[WORK REQUEST]: Each entry that follows should be set down precisely, with its pictures removed.

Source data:

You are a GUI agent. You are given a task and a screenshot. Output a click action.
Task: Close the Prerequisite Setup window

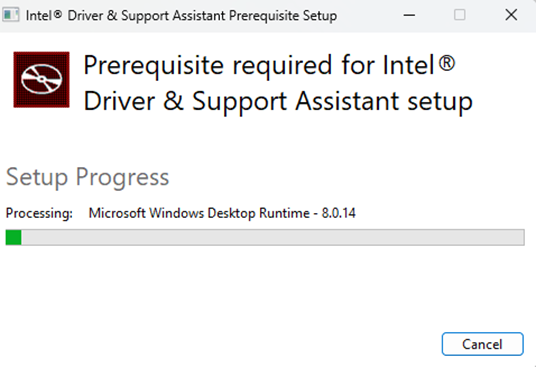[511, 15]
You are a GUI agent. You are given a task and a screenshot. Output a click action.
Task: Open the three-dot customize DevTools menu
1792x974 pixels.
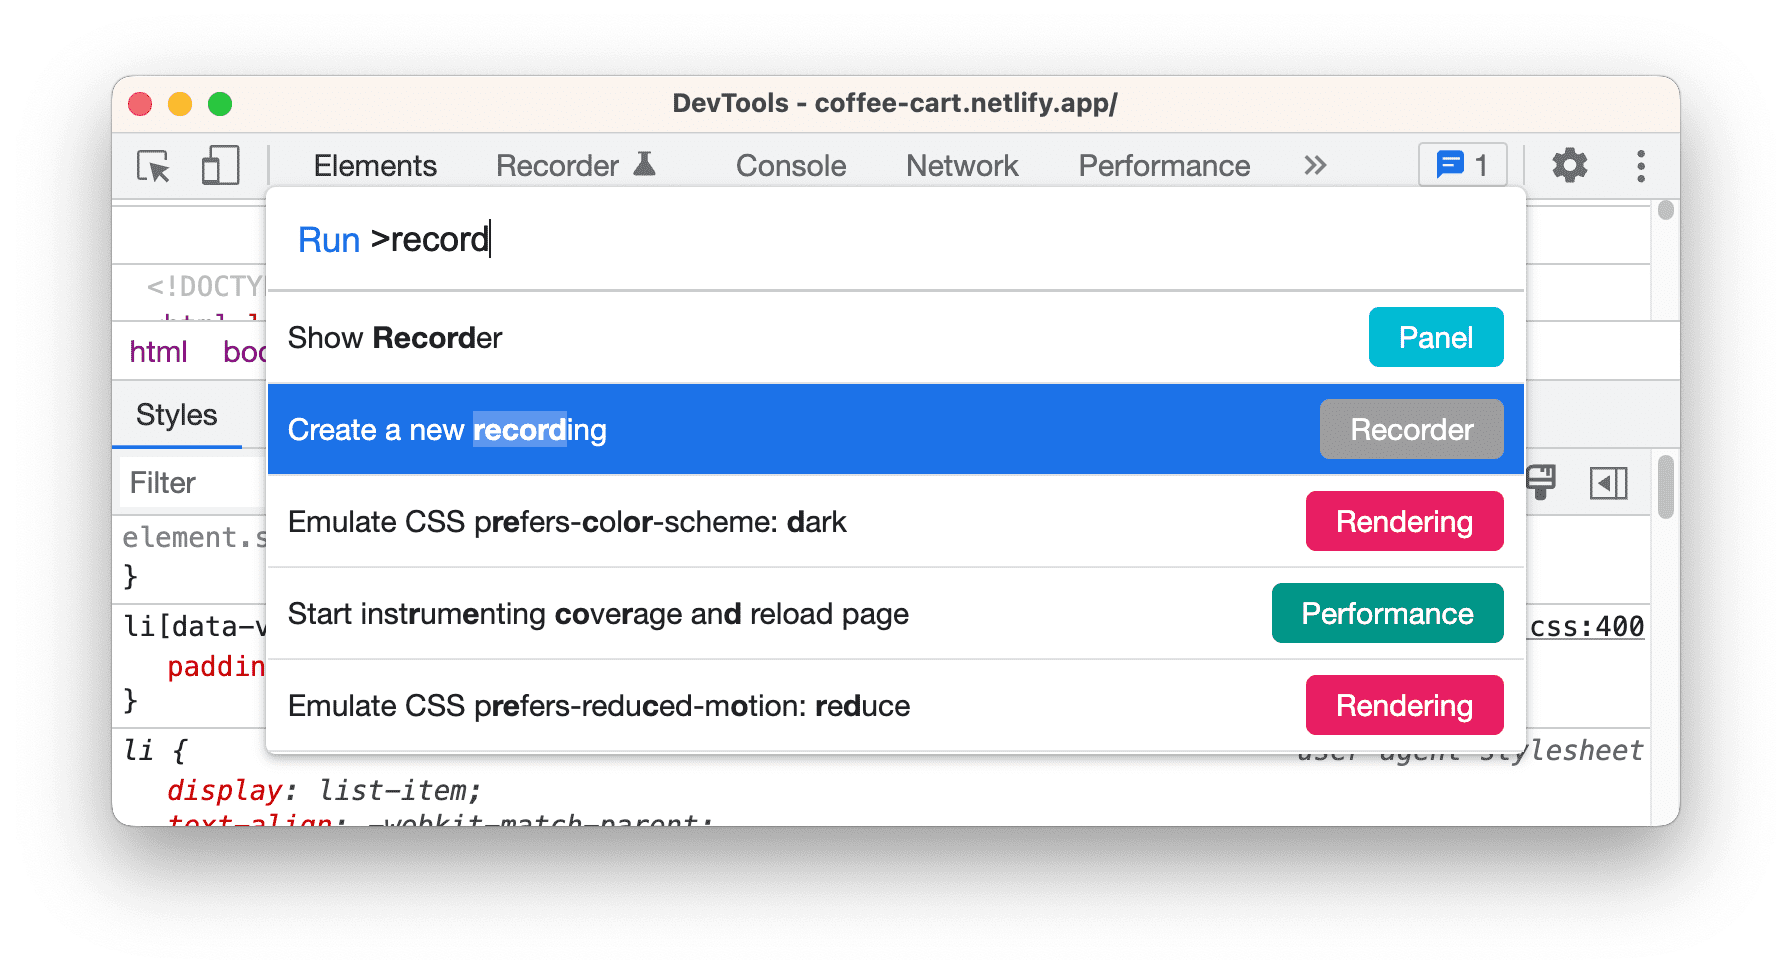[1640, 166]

[FINISHED EXERCISE]:
You are a GUI agent. You are given a task and a screenshot. Output a click action.
Task: Close the Prerequisite Setup window

[511, 15]
You are a GUI agent. You are given a task and a screenshot. Output a click action.
Task: Open the three-dot customize DevTools menu
1792x974 pixels.
[1640, 166]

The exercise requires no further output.